### Stored items

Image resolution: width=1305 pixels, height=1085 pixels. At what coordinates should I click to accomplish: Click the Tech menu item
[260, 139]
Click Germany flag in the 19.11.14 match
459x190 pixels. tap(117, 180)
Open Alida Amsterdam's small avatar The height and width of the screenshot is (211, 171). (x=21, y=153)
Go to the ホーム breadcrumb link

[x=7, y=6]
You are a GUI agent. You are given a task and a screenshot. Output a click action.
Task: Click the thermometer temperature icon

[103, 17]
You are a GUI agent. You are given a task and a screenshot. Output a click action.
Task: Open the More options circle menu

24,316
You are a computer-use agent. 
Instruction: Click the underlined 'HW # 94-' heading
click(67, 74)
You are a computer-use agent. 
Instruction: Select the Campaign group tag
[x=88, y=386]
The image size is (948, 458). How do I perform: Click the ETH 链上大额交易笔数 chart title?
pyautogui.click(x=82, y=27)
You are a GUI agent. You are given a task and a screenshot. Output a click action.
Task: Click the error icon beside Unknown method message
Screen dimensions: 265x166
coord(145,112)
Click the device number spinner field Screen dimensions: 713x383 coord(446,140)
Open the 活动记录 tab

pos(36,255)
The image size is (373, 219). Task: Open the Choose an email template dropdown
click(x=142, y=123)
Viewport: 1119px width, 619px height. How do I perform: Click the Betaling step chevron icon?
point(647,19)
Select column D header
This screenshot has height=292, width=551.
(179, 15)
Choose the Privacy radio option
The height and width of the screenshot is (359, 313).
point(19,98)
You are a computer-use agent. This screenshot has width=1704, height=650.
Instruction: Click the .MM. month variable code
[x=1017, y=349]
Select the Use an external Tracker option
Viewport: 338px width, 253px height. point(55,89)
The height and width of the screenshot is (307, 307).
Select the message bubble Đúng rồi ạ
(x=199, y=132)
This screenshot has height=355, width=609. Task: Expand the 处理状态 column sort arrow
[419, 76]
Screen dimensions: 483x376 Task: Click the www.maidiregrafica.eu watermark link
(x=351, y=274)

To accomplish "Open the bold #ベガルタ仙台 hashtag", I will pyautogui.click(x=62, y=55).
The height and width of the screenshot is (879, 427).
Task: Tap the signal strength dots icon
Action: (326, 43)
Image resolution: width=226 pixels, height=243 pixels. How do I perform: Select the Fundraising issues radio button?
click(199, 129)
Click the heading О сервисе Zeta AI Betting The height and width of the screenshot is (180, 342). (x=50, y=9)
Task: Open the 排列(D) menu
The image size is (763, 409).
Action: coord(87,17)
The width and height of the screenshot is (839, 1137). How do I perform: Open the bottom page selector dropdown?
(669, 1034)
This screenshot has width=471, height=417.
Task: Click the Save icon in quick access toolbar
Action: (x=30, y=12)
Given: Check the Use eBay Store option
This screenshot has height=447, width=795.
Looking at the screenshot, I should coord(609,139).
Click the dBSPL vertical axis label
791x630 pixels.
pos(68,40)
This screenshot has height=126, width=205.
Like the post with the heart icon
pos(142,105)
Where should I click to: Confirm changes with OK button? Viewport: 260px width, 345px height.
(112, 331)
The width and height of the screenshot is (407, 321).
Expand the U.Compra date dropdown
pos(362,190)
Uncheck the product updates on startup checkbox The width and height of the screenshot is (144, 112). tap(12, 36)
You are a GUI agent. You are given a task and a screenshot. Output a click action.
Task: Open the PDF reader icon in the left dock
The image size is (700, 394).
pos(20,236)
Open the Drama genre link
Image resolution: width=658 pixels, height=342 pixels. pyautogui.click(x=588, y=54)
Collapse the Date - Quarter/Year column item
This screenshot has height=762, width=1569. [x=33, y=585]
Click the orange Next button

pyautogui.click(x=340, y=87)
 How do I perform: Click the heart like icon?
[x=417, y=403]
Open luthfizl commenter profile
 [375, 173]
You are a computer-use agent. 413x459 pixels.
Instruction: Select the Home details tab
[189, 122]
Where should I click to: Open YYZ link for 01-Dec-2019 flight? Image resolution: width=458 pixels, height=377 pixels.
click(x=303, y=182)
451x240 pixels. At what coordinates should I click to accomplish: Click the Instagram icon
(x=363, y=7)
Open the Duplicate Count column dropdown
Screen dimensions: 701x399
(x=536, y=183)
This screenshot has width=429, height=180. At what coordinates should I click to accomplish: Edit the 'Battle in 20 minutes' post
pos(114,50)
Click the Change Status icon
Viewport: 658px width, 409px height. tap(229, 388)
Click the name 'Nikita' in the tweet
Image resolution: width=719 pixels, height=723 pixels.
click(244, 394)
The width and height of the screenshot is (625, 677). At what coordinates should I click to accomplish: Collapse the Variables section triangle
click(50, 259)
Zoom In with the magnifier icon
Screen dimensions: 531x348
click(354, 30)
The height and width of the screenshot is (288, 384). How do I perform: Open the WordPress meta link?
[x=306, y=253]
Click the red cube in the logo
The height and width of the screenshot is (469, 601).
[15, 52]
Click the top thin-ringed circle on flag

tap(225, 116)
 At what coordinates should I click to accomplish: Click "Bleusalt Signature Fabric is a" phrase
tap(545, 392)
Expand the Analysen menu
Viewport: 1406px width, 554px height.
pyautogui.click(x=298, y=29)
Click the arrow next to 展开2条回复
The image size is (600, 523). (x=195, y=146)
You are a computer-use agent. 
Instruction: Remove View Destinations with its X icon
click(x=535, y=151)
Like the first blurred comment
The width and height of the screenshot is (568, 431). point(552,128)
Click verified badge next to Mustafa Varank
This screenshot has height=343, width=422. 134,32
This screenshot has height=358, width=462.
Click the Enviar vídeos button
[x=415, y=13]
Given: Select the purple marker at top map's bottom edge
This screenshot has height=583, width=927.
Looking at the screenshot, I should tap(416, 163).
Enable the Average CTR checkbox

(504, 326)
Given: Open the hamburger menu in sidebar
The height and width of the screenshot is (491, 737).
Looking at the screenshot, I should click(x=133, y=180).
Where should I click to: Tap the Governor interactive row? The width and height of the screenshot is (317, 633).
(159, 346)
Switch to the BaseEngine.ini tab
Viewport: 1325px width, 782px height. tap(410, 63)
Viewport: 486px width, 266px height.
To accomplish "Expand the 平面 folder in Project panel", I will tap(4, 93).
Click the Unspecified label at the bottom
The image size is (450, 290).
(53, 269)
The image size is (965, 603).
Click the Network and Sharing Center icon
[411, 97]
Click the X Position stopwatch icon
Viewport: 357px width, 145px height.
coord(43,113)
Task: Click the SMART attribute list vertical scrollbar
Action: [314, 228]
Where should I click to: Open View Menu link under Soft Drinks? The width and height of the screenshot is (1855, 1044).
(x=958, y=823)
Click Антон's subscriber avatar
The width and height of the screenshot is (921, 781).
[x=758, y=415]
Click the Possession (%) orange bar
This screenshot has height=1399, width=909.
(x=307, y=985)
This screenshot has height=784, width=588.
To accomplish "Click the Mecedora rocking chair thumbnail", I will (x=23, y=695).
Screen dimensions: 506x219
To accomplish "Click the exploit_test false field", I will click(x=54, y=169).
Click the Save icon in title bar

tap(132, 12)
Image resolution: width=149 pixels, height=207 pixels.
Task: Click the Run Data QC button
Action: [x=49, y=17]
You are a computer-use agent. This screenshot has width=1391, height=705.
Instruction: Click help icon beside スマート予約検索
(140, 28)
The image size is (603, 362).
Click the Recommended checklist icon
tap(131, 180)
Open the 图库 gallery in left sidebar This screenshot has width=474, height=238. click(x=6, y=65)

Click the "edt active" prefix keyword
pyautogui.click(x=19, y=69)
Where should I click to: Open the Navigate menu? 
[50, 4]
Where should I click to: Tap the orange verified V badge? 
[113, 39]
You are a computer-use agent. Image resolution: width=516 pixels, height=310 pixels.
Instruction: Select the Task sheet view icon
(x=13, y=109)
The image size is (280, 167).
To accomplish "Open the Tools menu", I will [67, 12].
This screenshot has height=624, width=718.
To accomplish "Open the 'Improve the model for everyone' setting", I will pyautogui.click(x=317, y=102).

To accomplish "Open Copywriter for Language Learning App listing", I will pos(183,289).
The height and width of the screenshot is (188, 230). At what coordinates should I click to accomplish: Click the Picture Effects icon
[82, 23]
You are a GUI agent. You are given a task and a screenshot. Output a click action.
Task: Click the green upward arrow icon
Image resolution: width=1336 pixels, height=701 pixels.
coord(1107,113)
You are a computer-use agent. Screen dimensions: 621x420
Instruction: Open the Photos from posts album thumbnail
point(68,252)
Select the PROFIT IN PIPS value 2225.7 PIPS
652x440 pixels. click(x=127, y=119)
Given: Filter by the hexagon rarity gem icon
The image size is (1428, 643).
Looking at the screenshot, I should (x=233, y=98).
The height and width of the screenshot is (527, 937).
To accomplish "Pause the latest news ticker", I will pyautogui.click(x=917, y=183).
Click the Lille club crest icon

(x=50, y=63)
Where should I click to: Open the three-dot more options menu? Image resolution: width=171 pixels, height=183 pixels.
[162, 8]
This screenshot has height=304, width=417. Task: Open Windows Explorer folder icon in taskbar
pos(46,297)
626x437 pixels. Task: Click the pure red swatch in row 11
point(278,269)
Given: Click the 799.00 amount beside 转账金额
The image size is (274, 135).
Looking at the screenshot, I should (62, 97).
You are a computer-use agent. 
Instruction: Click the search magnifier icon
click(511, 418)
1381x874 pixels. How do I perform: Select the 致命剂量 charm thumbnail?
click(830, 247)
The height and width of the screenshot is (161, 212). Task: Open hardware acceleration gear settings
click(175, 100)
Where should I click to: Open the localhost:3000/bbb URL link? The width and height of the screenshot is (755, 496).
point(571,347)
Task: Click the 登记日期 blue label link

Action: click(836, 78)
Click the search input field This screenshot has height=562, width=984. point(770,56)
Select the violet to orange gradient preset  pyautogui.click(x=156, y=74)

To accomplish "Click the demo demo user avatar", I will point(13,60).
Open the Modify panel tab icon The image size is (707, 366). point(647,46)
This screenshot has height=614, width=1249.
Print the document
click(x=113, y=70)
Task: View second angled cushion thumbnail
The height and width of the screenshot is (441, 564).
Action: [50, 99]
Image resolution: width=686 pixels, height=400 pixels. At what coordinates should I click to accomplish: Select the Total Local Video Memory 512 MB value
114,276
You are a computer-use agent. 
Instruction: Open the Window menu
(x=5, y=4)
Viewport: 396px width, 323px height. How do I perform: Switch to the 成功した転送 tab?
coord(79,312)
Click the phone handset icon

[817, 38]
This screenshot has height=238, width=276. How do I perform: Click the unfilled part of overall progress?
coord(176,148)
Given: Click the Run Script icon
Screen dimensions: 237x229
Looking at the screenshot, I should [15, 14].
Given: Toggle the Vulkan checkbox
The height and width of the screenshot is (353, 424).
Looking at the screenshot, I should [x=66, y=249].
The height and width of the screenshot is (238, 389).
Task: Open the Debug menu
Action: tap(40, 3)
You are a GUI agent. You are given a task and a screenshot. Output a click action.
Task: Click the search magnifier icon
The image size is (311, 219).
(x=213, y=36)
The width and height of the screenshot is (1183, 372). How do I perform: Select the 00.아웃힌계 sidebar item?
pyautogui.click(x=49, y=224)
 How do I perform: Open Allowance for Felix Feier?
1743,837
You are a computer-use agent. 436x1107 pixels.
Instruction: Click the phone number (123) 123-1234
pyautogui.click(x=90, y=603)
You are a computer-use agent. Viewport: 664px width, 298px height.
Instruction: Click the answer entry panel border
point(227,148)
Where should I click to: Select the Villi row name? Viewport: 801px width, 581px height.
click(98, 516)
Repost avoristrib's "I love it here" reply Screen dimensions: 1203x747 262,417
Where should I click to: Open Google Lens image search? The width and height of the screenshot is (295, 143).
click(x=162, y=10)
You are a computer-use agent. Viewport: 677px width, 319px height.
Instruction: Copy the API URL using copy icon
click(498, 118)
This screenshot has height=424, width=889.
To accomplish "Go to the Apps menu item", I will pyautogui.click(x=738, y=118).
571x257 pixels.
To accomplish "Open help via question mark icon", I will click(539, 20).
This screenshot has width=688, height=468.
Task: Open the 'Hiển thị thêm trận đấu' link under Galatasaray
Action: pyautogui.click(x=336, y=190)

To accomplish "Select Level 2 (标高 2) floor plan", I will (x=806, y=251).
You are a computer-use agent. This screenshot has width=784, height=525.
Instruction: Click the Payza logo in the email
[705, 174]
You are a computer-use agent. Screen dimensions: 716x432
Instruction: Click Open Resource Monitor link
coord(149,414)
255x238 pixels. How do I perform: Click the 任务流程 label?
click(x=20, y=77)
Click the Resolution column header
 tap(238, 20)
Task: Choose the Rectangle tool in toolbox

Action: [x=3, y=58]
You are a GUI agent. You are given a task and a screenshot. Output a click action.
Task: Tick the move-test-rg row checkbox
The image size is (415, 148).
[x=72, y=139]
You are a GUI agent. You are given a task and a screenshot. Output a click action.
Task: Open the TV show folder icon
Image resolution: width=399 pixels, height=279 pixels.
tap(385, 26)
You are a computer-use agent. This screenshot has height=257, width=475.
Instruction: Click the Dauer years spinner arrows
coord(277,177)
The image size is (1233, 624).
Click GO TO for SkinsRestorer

### Exercise requirements
Only the number is needed: please work out how many lines in the data contain the string "left".

### Written response
2